Но тот июнь случился дождливым, а в дождь детей на поле вывозить нельзя. Юную непочатую энергию нужно было куда-то девать, и мы организовывали себе развлечения сами: например, сбегали в местный магазин за ситро и пряниками или после отбоя собирались в нашей девочковой палате и рассказывали страшные сказки.
Конечно, однажды нас застукали.
Удалось это учителю немецкого языка по кличке Шрайбикус – маленькому толстенькому еврею, который очень переживал, что девочки вместе с мальчиками в ночном неглиже сидят в рядок по четверо на одной кровати и укрыты одним одеялом.
Не знаю, какие буйные фантазии мучили его лысеющее чело, но ночной налёт был страшным: нас взяли в клещи одновременно со стороны окна и со стороны двери, причем Шрайбикус был вооружен шваброй, физрук – огромным фонарём, а директор лагеря – списком нарушителей.
Повязали всех. Примерно час отчитывали в Красном уголке под знаменем, обещали ужасные характеристики, велели утром писать объяснительные, а потом прочитать их на линейке, «чтобы было стыдно».
Две наши отличницы ударились в слёзы, а Серёжа, который собирался в военное училище, призадумался очень глубоко.

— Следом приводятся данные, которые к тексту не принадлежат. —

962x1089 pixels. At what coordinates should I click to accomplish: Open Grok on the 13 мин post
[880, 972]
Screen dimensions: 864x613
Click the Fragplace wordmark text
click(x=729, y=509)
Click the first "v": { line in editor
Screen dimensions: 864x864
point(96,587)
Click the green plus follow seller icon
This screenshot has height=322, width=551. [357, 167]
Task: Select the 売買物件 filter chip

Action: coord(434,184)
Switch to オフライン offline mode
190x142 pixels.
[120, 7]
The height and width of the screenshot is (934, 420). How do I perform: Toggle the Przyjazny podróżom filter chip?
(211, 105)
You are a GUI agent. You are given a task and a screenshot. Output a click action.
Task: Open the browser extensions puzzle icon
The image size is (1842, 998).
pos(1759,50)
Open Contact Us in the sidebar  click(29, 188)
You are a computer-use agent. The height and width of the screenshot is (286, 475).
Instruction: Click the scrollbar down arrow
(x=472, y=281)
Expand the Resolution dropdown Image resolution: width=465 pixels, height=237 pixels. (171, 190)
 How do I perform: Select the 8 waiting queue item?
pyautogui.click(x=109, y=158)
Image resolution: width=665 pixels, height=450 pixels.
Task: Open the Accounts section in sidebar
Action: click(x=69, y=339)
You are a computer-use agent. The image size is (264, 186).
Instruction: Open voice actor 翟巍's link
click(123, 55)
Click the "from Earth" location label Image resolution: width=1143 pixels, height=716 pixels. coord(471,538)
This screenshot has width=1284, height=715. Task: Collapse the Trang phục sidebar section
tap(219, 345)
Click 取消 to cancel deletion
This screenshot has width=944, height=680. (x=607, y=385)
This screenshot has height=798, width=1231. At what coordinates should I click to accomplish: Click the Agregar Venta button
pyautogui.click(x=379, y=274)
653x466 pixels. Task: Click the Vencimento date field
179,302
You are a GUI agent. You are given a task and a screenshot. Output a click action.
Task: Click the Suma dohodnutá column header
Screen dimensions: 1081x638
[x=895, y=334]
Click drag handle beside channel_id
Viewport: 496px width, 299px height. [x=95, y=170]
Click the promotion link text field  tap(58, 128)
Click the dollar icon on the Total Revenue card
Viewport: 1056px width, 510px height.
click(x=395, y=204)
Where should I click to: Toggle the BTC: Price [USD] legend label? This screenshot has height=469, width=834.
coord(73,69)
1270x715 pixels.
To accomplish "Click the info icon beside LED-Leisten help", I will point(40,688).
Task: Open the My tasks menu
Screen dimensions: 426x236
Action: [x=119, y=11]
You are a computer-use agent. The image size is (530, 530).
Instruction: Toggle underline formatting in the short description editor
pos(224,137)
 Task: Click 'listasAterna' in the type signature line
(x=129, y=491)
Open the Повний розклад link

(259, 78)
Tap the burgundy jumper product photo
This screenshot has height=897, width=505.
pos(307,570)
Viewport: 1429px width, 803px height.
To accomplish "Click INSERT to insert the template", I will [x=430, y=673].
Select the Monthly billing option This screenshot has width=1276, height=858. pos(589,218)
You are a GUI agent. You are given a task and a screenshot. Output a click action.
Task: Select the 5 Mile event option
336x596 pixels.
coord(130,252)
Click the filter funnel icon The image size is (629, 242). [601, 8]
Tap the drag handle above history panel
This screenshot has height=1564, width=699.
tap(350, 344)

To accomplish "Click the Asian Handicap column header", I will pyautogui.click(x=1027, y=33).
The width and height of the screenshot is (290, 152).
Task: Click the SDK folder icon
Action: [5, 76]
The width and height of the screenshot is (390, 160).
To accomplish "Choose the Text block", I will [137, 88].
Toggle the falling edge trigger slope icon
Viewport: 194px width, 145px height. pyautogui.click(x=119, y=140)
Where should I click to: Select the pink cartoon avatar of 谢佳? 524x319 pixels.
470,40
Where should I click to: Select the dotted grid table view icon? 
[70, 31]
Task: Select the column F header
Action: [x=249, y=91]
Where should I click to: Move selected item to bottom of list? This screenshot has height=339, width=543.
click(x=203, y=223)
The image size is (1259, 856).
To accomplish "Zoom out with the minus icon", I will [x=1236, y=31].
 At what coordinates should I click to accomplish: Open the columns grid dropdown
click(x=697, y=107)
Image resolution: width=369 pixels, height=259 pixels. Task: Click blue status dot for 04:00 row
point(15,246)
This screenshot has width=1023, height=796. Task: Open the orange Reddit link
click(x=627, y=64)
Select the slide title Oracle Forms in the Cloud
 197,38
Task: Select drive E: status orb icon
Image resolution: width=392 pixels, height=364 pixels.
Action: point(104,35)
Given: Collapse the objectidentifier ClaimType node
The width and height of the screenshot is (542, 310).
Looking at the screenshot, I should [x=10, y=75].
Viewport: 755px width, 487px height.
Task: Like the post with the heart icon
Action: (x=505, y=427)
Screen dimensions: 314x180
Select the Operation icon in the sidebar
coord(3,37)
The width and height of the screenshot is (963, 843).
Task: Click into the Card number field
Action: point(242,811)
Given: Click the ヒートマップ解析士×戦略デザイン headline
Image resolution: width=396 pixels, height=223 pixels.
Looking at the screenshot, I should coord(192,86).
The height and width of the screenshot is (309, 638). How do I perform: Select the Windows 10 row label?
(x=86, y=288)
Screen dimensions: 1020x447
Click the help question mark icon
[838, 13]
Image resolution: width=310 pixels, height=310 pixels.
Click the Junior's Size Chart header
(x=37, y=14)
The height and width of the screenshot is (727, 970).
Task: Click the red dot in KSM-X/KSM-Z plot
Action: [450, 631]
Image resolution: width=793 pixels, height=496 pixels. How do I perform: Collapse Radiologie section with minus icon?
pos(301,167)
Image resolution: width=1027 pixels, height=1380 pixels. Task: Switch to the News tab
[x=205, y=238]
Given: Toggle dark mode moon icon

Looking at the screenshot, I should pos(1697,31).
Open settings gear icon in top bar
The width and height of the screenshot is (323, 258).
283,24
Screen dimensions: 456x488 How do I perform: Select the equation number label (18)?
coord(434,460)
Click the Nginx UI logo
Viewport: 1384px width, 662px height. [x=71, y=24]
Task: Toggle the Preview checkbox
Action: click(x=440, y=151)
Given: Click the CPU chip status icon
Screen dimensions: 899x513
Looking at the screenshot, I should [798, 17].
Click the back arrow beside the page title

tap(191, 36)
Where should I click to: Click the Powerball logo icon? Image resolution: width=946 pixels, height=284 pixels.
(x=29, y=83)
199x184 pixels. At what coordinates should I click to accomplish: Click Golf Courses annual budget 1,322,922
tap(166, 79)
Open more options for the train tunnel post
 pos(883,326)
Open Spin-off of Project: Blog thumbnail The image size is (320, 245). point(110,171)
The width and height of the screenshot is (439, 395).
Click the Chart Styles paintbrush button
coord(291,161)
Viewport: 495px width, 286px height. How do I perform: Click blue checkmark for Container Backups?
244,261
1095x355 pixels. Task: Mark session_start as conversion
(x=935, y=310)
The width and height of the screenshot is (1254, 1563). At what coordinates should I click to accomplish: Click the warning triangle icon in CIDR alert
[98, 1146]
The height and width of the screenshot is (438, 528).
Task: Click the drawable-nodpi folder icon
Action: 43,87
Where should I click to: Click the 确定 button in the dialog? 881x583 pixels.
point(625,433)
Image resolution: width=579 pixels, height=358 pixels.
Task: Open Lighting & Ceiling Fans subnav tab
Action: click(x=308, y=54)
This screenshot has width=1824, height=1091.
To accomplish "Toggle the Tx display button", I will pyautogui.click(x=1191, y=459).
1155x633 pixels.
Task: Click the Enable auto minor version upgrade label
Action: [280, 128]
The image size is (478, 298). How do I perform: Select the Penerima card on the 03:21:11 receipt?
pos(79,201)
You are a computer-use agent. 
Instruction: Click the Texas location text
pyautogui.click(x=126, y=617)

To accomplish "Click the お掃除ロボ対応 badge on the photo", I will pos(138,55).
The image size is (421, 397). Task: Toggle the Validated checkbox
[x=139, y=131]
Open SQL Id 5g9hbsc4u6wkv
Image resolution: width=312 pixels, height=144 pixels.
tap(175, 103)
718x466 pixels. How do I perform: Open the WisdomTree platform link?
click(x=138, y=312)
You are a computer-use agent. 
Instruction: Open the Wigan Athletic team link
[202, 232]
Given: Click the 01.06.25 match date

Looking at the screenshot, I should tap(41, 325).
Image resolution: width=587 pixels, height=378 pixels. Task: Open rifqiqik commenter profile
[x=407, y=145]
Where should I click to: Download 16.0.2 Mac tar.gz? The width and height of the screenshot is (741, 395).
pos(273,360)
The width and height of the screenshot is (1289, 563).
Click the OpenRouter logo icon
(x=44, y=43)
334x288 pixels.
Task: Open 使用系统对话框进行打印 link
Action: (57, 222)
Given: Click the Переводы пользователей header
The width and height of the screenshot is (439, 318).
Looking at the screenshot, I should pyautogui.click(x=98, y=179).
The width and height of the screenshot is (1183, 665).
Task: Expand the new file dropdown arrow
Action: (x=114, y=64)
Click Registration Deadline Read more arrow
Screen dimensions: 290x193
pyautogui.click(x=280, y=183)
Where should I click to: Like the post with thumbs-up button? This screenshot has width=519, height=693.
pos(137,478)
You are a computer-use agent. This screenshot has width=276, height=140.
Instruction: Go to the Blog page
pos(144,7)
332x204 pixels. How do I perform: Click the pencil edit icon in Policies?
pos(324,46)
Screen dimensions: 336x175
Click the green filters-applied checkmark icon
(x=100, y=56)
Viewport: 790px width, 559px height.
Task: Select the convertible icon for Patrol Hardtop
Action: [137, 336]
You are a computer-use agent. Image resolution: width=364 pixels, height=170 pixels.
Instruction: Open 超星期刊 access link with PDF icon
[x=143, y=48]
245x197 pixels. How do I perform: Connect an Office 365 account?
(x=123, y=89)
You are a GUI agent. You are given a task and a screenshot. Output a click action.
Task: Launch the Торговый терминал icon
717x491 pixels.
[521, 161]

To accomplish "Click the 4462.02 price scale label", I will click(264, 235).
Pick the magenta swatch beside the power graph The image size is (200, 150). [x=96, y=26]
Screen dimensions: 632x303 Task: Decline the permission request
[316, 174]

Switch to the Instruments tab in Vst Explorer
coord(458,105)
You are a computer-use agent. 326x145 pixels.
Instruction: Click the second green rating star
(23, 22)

Вот тогда мне в голову и пришло решение, которое окончательно вышибло из школы №5 не только меня, но и мою классную руководительницу, которая посмела за меня заступиться.
Я сказала:
– Делаем так: я пишу объяснительную – одну на всех. Вы ее переписываете. Читать начинаю я, вы продолжаете. Не ссать и не реветь, они нам ничего не сделают, вот увидите!
До утра я сочиняла объяснительную, которая начиналась словами: «В лагере царила скука», а затем шло подробное изложение того, чем занимались молодые учителя, пока мы были предоставлены сами себе: кто, с кем, когда, что именно пили, как отлучались по ночам в сельский клуб на танцы, почему физрук вернулся с фингалом, а учительница биологии не пришла на завтрак – и так далее. В лицах, с юмором и подробностями.
А мы – что мы? Мы – скучающие брошенные школьники, которые сочиняли сказки…
Дети – они всё видят, даже если со стороны кажется, что им не до того.
Линейка прошла феерично.
Мы вышли и встали в рядок – 12 человек под флагштоком, все с бумажками в руках, внутри каре из примерно сотни таких же 15-леток. Молча заслушали обвинительный вердикт от директора лагеря. А потом я начала читать объяснительную. Когда учителя поняли, что происходит, было поздно: над плацем стоял хохот (я старалась).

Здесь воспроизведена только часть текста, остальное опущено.